- _EXERCISE BRIEF_
From the entries that follow, copy each line containing the word "item".

··· RECORDED INFORMATION

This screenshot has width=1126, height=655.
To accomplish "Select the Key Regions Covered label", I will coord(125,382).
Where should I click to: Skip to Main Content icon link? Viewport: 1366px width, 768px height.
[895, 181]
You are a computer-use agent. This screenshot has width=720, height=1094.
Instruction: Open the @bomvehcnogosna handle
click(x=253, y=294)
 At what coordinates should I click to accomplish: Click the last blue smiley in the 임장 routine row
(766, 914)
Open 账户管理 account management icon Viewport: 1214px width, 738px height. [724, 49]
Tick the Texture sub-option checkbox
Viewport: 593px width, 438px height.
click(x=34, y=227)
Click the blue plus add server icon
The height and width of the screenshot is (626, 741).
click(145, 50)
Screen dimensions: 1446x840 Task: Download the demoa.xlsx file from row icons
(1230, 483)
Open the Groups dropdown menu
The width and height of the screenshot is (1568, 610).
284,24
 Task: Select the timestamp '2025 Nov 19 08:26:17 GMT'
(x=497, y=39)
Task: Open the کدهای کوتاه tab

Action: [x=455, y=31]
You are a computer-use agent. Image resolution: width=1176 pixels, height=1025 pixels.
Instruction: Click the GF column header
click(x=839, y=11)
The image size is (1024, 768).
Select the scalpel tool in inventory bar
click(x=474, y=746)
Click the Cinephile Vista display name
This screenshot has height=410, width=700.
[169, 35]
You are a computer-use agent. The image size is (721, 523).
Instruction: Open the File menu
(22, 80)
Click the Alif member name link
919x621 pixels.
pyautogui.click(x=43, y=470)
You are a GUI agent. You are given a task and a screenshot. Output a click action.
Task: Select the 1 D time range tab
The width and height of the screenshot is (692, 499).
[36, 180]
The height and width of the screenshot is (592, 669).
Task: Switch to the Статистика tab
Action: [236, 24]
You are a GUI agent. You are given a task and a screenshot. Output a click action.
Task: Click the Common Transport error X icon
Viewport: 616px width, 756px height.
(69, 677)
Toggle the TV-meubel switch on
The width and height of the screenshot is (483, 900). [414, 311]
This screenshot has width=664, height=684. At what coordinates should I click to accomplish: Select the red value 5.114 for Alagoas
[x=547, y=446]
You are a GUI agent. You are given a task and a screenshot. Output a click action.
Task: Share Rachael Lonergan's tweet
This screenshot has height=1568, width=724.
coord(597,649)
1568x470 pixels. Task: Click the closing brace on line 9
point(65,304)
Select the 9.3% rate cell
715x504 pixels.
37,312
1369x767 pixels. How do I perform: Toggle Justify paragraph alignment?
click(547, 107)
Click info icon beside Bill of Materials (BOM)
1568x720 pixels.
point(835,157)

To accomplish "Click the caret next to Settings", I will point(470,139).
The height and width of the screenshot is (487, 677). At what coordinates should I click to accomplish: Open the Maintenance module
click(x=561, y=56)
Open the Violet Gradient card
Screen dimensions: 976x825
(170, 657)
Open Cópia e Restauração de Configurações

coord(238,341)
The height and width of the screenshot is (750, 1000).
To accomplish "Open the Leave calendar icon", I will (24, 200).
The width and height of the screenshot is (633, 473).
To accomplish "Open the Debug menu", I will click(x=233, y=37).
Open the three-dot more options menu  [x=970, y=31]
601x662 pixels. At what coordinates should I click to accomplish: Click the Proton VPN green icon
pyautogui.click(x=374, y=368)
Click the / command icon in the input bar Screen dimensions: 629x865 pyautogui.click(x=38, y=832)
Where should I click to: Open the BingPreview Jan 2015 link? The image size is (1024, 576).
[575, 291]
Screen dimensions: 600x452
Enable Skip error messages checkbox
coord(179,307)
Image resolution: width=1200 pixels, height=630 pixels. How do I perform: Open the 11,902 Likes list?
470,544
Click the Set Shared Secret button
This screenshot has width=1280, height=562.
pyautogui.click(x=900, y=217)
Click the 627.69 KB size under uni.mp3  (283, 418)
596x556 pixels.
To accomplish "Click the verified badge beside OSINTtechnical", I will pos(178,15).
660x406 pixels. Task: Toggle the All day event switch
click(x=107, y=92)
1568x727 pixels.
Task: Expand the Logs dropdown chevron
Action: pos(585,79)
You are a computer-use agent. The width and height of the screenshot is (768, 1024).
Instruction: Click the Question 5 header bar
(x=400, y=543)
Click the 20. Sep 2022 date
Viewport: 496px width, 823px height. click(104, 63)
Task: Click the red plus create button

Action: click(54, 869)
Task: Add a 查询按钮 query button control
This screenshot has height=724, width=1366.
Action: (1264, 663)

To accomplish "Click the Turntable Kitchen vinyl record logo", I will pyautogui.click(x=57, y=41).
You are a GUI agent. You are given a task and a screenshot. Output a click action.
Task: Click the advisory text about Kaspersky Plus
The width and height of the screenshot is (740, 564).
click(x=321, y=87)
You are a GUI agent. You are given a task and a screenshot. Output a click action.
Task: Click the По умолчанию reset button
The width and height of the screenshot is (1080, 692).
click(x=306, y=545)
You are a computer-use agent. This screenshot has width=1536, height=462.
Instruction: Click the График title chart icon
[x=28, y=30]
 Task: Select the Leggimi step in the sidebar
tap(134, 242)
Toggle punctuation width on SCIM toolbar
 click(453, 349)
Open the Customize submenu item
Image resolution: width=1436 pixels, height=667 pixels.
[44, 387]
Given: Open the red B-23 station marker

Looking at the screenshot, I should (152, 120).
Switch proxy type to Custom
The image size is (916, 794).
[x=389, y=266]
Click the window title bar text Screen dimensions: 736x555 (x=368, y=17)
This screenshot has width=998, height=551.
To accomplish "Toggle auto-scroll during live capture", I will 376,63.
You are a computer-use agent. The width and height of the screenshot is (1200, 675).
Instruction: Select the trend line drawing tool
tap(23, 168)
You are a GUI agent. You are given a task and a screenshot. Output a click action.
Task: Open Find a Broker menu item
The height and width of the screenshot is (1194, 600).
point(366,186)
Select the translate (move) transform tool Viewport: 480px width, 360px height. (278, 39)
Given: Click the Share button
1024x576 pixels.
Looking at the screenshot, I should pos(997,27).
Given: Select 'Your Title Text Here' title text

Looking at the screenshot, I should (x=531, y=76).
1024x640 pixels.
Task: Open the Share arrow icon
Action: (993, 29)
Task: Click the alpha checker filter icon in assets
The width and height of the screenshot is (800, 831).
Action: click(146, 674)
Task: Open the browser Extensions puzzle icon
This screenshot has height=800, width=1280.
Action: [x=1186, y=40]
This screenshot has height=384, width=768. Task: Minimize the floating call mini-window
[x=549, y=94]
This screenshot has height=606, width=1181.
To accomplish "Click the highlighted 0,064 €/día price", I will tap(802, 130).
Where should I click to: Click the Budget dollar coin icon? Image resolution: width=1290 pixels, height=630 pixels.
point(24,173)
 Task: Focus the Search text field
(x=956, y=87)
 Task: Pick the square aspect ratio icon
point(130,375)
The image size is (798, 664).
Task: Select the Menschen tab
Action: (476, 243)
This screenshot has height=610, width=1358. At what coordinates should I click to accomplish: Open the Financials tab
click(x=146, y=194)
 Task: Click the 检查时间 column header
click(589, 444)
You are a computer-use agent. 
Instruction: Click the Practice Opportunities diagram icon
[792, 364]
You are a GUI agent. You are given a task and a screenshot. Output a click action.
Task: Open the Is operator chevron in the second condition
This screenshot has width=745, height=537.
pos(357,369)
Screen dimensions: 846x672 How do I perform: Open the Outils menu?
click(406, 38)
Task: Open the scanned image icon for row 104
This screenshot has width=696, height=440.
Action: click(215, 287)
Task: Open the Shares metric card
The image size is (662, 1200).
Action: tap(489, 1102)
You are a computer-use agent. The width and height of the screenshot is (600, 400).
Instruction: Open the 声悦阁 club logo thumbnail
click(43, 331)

······

- _RESPONSE FOR THIS EXERCISE_
Open the Customize submenu item
Task: Open Find a Broker menu item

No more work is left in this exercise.